§ **WHAT TO PRODUCE**:
Without any pictures, copy the records below once more, exactly as they are.

____ INFORMATION SUPPLIED

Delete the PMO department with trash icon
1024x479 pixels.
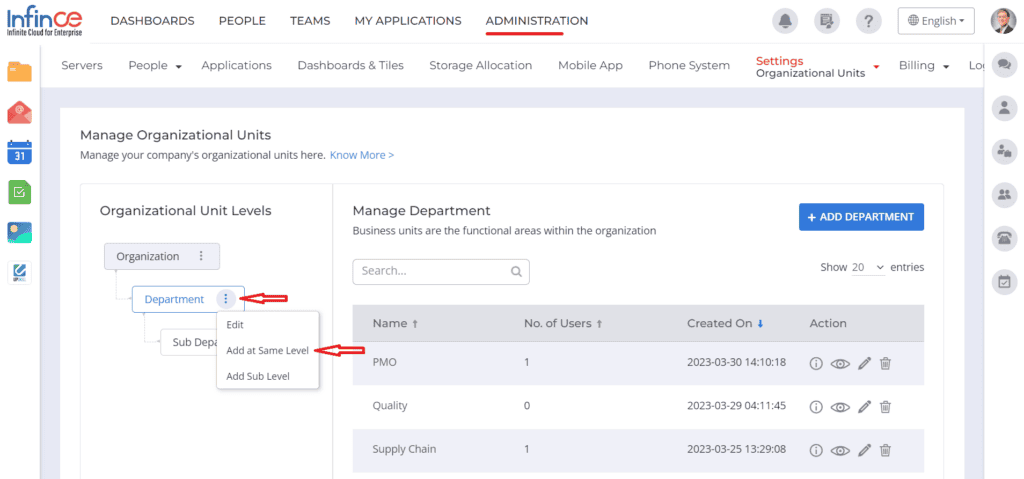tap(886, 363)
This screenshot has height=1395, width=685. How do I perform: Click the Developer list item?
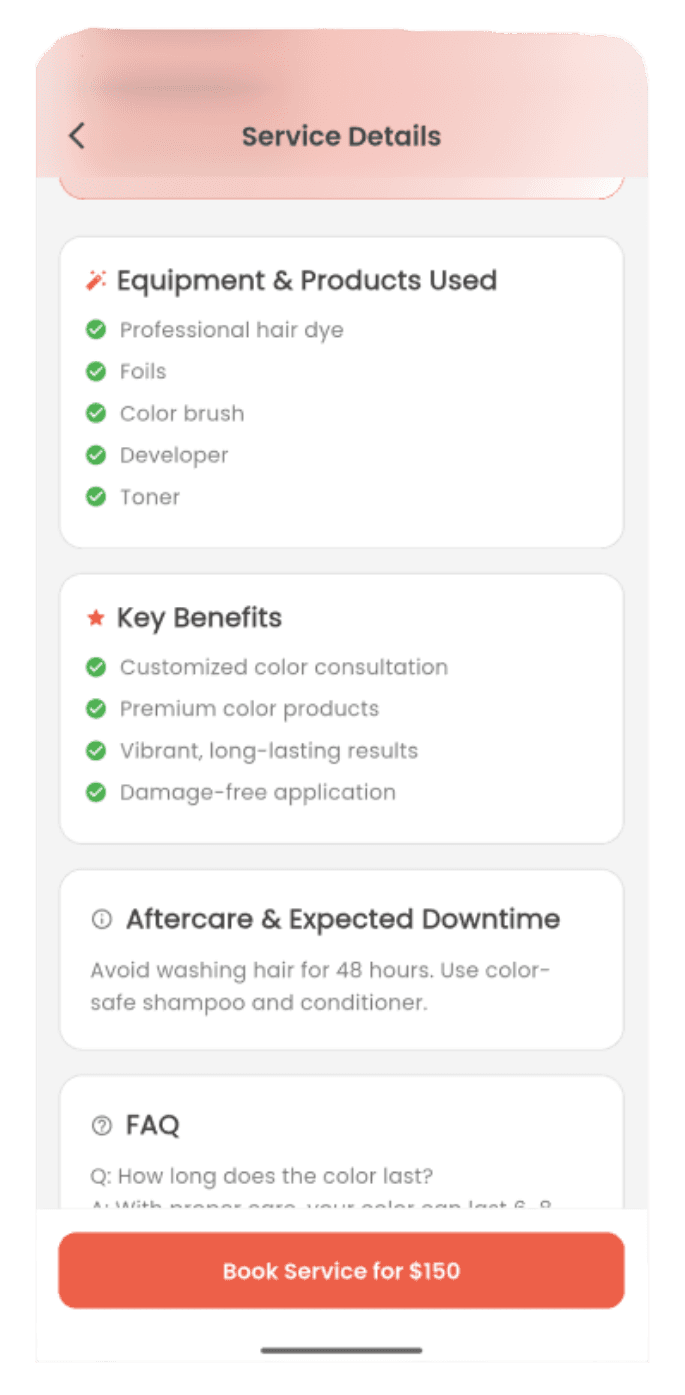pyautogui.click(x=174, y=456)
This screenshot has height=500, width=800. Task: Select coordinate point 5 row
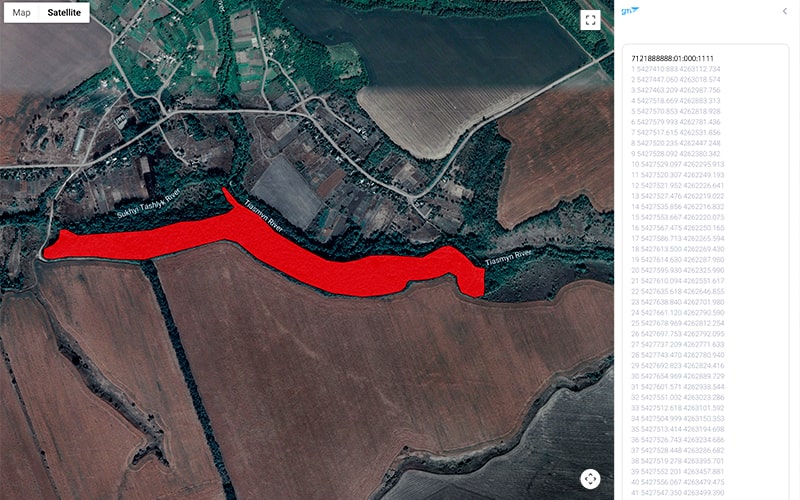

________

§ **SOLUTION FOR THIS EXERCISE**:
Delete the PMO department with trash icon
1024x479 pixels.
tap(886, 363)
This screenshot has height=1395, width=685. How do I perform: Click the Developer list item?
pyautogui.click(x=174, y=456)
This screenshot has height=500, width=800. Task: Select coordinate point 5 row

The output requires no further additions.